● Work request: Each record, exactly as written, should be printed again.

══ Data supplied

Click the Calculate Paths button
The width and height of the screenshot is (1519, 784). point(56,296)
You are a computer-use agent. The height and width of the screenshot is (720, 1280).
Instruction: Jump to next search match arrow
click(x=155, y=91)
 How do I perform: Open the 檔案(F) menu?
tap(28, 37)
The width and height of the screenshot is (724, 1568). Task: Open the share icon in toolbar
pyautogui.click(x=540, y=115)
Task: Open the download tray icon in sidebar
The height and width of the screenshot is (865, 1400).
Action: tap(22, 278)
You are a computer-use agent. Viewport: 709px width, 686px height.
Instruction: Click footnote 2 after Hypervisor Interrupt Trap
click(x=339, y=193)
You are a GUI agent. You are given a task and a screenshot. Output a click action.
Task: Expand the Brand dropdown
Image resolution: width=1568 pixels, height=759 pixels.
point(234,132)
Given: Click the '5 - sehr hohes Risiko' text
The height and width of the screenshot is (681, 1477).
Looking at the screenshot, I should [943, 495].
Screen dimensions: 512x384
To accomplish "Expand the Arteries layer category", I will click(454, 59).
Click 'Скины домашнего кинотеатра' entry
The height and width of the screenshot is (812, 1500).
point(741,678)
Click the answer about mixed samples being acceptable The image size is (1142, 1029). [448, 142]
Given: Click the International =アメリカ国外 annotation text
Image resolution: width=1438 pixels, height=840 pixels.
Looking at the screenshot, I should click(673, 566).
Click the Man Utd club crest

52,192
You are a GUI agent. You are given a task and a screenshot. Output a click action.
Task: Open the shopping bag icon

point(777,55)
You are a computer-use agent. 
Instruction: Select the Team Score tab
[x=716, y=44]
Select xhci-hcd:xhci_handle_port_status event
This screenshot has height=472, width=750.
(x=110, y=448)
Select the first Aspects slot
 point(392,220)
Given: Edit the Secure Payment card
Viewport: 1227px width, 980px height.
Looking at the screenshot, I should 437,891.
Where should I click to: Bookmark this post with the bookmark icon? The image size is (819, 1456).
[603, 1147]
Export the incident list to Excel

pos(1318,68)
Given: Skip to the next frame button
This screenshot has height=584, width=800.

════

● Exercise response:
Click the Calculate Paths button
The width and height of the screenshot is (1519, 784). point(56,296)
You are a computer-use agent. The height and width of the screenshot is (720, 1280).
Instruction: Jump to next search match arrow
click(x=155, y=91)
 How do I perform: Open the 檔案(F) menu?
tap(28, 37)
The width and height of the screenshot is (724, 1568). Task: Open the share icon in toolbar
pyautogui.click(x=540, y=115)
Task: Open the download tray icon in sidebar
The height and width of the screenshot is (865, 1400).
Action: tap(22, 278)
You are a computer-use agent. Viewport: 709px width, 686px height.
Instruction: Click footnote 2 after Hypervisor Interrupt Trap
click(x=339, y=193)
You are a GUI agent. You are given a task and a screenshot. Output a click action.
Task: Expand the Brand dropdown
Image resolution: width=1568 pixels, height=759 pixels.
point(234,132)
Given: Click the '5 - sehr hohes Risiko' text
The height and width of the screenshot is (681, 1477).
Looking at the screenshot, I should [943, 495].
Screen dimensions: 512x384
To accomplish "Expand the Arteries layer category", I will click(454, 59).
Click 'Скины домашнего кинотеатра' entry
The height and width of the screenshot is (812, 1500).
point(741,678)
Click the answer about mixed samples being acceptable The image size is (1142, 1029). [448, 142]
Given: Click the International =アメリカ国外 annotation text
Image resolution: width=1438 pixels, height=840 pixels.
Looking at the screenshot, I should click(673, 566).
Click the Man Utd club crest

52,192
You are a GUI agent. You are given a task and a screenshot. Output a click action.
Task: Open the shopping bag icon

point(777,55)
You are a computer-use agent. 
Instruction: Select the Team Score tab
[x=716, y=44]
Select xhci-hcd:xhci_handle_port_status event
This screenshot has height=472, width=750.
(x=110, y=448)
Select the first Aspects slot
 point(392,220)
Given: Edit the Secure Payment card
Viewport: 1227px width, 980px height.
Looking at the screenshot, I should 437,891.
Where should I click to: Bookmark this post with the bookmark icon? The image size is (819, 1456).
[603, 1147]
Export the incident list to Excel

pos(1318,68)
Given: Skip to the next frame button
This screenshot has height=584, width=800.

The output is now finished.